Spend St. Patrick's Day with the 'Saints'

Filmmaker Troy Duffy created a true cult classic with “The Boondock Saints.” The 1999 film inspired a more than dedicated following, spawned a sequel and has lived on for more than a decade. The film is interesting in that it relishes not only in its positive aspects, but its bad ones as well. The film is a true trash classic, and that’s not such a bad thing. But something seems to have been lost regarding the film since its theatrical release. “The Boondock Saints” is an extremely conservative film. In fact, “Saints” is the most unsung conservative film of the past fifteen years.

So, in honor of St. Patrick’s Day, let us take a few moments to ponder …
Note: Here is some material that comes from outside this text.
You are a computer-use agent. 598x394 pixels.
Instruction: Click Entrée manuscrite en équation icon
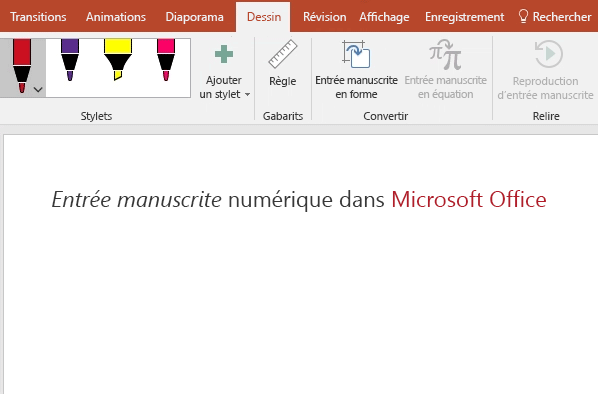445,54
“The Boondock Saints” presents two Irish Catholic brothers (Sean Patrick Flanery and Norman Reedus) who work long days in a meat factory and drink the nights away in a local bar. This is all done with rosaries around their necks to represent their deeply held beliefs. After killing two mobsters in self defense, the MacManus brothers receive a message from God: they are to spill the blood of those that do harm upon the innocent. They become the alcoholic, cursing and politically incorrect warriors of God.

The film not only celebrates this vigilantism as righteous, but it revels in the political incorrectness of the brothers and the power of their faith to carry them through. What more could a conservative film buff want?

The 2009 sequel proved even more unapologetic in its conservatism. For “The Boondock Saints II: All Saints Day,” the brothers head back to Boston to right wrongs once again. They don’t care what the PC police have to say. They pick up a third brother who happens to be Mexican and openly exchange racial jokes with him. When one brother suggests they throw some blond highlights in their hair, the other brother mocks him with the lines, “Gay! Gay! Gay!” The brothers are who they are and never apologize for it.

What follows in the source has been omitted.